Let $R$ be a commutative ring and $P\triangleleft R$ be a prime ideal. Then $Nil(R)\subset P$.
My approach:
Let $r\in R$, $a\in Nil(R)$. Suppose that $r,a\not\in P$, so that $ra\not\in P$ (since $P$ is prime). Since $a\in Nil(R)$, $\exists n\in\mathbb{N}$ such that $a^n=0$, but $0\in P$, so $a^n\in P$. This implies that $(ra)a^{n-1}\in P$. Suppose $ra\not\in P$, then $a^{n-1}\in P$. Then, inductively, $(ra)a\in P$, so $ra\in P$ or $a\in P$, a contradiction. So $r\in P$ or $a\in P$. Also, $a ra\in P$, and $ra = ar\not\in P$, thus $a\in P$.

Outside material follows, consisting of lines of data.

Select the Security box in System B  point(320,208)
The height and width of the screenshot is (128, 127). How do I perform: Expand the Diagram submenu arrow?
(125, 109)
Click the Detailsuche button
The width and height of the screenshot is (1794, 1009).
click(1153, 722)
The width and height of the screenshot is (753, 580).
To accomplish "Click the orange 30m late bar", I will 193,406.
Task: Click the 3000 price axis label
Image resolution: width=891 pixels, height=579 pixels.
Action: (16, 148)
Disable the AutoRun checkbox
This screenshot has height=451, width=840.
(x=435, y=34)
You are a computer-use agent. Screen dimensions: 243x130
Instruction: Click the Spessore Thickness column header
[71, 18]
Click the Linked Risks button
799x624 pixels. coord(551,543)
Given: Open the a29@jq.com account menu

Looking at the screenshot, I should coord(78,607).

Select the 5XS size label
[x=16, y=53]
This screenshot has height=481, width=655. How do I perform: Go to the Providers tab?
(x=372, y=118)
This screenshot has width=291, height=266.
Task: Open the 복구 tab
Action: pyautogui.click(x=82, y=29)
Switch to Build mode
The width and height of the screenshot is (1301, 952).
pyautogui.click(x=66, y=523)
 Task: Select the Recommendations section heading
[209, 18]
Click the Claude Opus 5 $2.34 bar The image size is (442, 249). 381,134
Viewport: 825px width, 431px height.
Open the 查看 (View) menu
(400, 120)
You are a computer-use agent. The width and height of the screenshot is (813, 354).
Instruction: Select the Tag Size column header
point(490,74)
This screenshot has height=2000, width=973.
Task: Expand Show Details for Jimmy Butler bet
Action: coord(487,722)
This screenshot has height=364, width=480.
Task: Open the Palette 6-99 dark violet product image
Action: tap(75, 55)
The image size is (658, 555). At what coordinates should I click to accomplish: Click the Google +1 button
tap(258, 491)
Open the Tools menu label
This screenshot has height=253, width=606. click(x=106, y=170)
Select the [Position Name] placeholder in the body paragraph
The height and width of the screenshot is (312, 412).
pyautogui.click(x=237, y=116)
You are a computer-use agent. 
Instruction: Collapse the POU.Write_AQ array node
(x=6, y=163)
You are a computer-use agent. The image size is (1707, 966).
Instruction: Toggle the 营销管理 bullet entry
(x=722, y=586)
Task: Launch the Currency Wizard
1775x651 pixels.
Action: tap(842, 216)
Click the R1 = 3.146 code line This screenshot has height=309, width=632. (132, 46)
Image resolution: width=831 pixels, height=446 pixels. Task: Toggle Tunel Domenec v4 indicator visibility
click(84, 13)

I think something peculiar is not correct. Would appreciate a review.
You have got the main idea right but your choice of $r$ is superfluous (also I don't understand what your last line of the proof is supposed to show).
Since $a\in \operatorname{Nil}(R)$, there exists some $n$ such that $a^n=0\in P$, as you correctly noted. Why not conclude inductively from this that $a\in P$?